R. No fue nada más que un tema de imagen. Tal vez de la misma magnitud o mayor que la del ingeniero Slim fue el rol jugado por el Consejo Coordinador Empresarial. Antonio del Valle y Carlos Salazar fueron una especie de mediadores de buena fe. Si soy honesto, para mí era uno de los temas más preocupantes y se solucionó en mejores condiciones y mucho más rápido de lo que yo esperaba, gracias a los buenos oficios de Carlos Salazar y Antonio del Valle. Esto prueba de que aún si llega a haber algún desacuerdo tenemos la capacidad para llegar a un acuerdo con el sector privado en condiciones que sean percibidas como justas, amigables en términos de mercado y favorables para todas las partes.

P. ¿Se refiere también, por ejemplo, a la cancelación del aeropuerto?

R. Siempre va a haber algo, presupuestos, temas de contratos, inversiones…

P. ¿Qué mensaje lanza con los presupuestos presentados tanto a inversores nacionales como extranjeros?

R. Que es un presupuesto responsable, que trata de responder a algunos de los problemas más importantes del país, que el anclaje principal es un superávit primario, pero también pretende atender algunas contradicciones de la sociedad mexicana, como que tenemos un sur muy pobre y estancado y un centro y un norte dinámico. Esto es muy entendible en Europa en general y en España en particular.

P. Han inyectado 5.000 millones de dólares para cubrir parte de la deuda de Pemex. ¿Cuánto se va a tardar en revivir la petrolera?

R. Es importante señalar que esos 5.000 millones se refieren a la segunda parte de una transacción en tres etapas. La tercera está viva en Estados Unidos y yo no puedo hacer comentarios particularmente aquí, pero nos parece que es una transacción que resuelve una parte muy importante de los problemas que se perciben en Pemex. La segunda preocupación es que la producción venía cayendo por 14 años. Ya se ha parado, ya se ha estabilizado y se ha empezado a revertir. Para que siga produciendo no solo requiere que estén operando bien sino que haya un cambio en la política fiscal del gobierno. Nosotros cambiamos el tratamiento tributario que le estamos dando a Pemex, permitiendo que mantenga un mayor monto de sus utilidades para invertir y también inyectando capital de manera directa

P. Muchas voces reclaman una reforma fiscal. ¿Cuándo debe acometerse?

R. México necesita recaudar más. Estamos intentando cobrar mejor lo que tenemos autorizado a pagar, estamos enfocando la primera parte de la Administración a combatir la evasión y la defraudación fiscal, estamos haciendo una reforma del marco tributario, volviendo mucho más difícil evadir el pago de impuestos.

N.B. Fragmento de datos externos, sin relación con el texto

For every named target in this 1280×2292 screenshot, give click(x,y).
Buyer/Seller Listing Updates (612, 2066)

P. Su antecesor renunció con una carta muy crítica con la gestión del presidente, en la que hablaba de toma de decisiones sin el suficiente sustento, de conflicto de intereses en personas cercanas al presidente. ¿Usted ha sentido algo de esto?

R. Esa no ha sido mi experiencia, desconozco cuál era la dinámica de trabajo de mi antecesor con él. Solamente hay dos grandes áreas que ocupan el Palacio Nacional en México, si nosotros lo vemos de frente, desde el Zócalo, el ala derecha es la que ocupa el presidente; el ala izquierda, la Secretaría de Hacienda. De tal forma que no solamente somos el instrumento a partir del cual se instrumentan las políticas económicas del país, porque lo que no está en el presupuesto es demagogia, sino que ocupamos el mismo espacio, hay muchas oportunidades para reunirnos de manera cotidiana con el presidente, casi todos los días.

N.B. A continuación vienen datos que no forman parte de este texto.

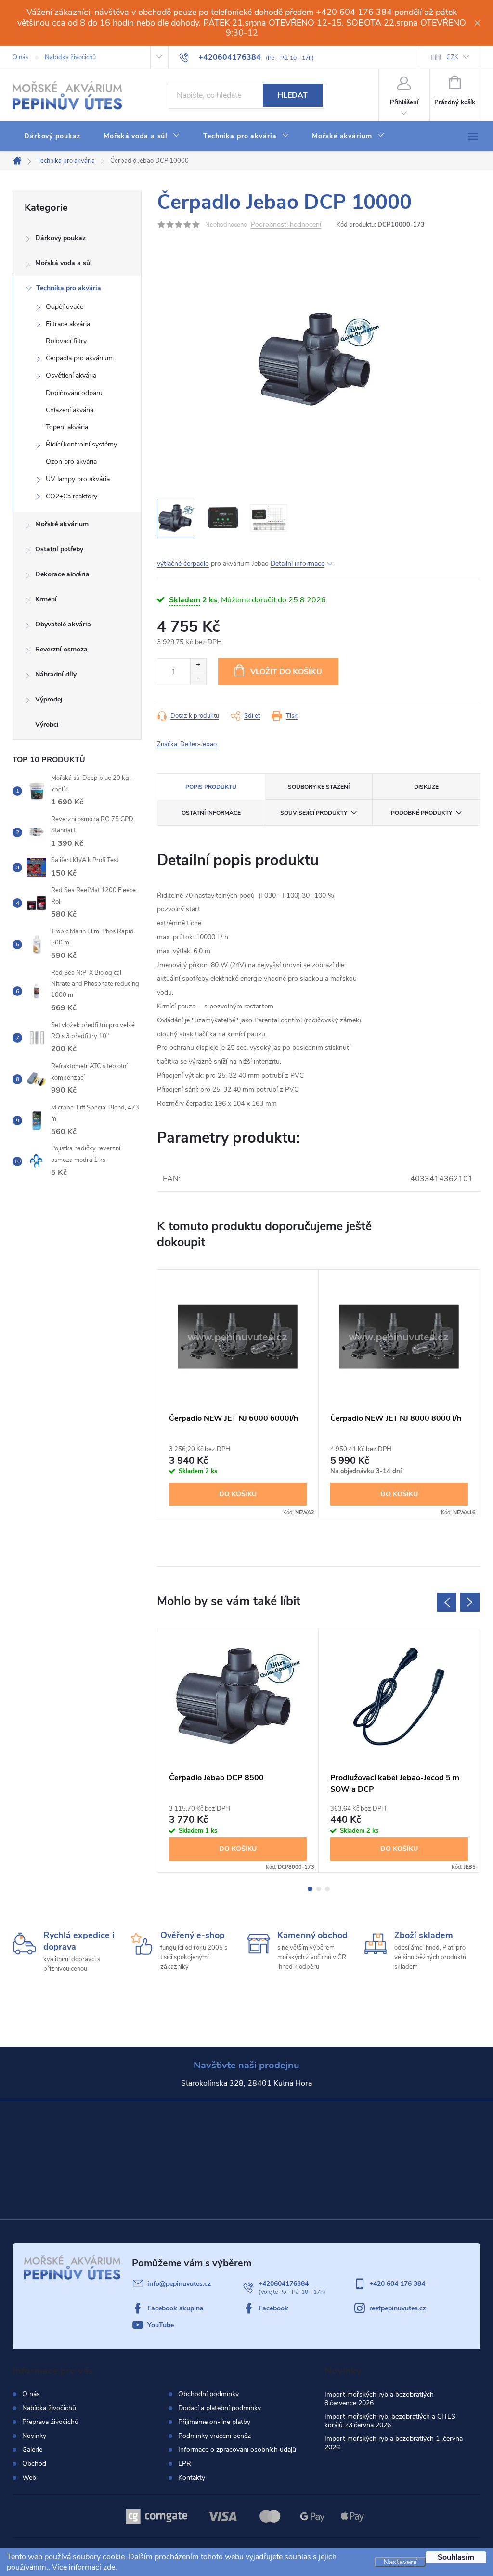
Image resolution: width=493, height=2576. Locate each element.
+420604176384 (284, 2283)
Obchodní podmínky (208, 2394)
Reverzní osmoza (61, 649)
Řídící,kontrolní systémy (81, 444)
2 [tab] (318, 1889)
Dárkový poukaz (60, 237)
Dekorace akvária (62, 574)
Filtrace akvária (68, 324)
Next (470, 1602)
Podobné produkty (421, 812)
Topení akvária (67, 427)
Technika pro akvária (68, 288)
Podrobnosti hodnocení (286, 225)
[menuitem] (52, 136)
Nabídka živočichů (70, 57)
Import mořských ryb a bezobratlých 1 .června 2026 (393, 2443)
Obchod (34, 2463)
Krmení (46, 599)
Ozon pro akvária (71, 461)
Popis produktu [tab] (210, 787)
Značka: (187, 744)
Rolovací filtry (66, 340)
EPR (184, 2464)
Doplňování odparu (74, 392)
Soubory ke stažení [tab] (319, 787)
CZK (452, 57)
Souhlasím (456, 2557)
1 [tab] (310, 1889)
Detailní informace (297, 563)
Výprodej (49, 699)
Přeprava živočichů (50, 2421)
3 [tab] (327, 1889)
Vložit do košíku (286, 671)
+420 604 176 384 (397, 2283)
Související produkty (313, 812)
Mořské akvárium (62, 524)
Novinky (34, 2435)
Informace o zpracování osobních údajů (237, 2450)
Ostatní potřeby (59, 549)
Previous (446, 1602)
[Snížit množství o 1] (198, 678)
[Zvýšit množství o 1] (198, 665)
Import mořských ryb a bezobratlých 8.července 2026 (379, 2399)
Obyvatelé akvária (63, 624)
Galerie (32, 2449)
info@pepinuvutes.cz (179, 2283)
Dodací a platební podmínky (219, 2408)
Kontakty (191, 2478)
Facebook (273, 2308)
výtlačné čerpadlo (183, 563)
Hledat (292, 95)
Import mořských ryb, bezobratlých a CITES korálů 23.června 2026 (389, 2421)
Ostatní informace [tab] (211, 812)
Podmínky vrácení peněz (214, 2436)
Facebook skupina (175, 2308)
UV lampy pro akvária (78, 479)
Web (29, 2477)
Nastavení (400, 2562)
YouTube (160, 2325)
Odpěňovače (64, 306)
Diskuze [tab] (426, 787)
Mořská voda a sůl (63, 263)
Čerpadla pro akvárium (79, 358)
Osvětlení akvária (71, 375)
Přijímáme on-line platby (214, 2422)
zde (109, 2567)
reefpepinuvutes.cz (397, 2308)
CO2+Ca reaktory (71, 496)
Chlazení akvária (69, 410)
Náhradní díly (56, 674)
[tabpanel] (238, 1394)
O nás (20, 57)
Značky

P. ¿Cómo es su relación con él?

R. Muy buena, y no es nueva. Es una relación de confianza, de respeto.

P. ¿Cuántas veces hablan a lo largo del día?

R. Bueno, a lo largo del día, la verdad…. Bueno, sí, sí, sí me pone una llamada todos los días. Hay un dicho sobre los futbolistas de que se entienden sin hablarse. Aunque lo hacemos mucho, también nos entendemos sin hablarnos.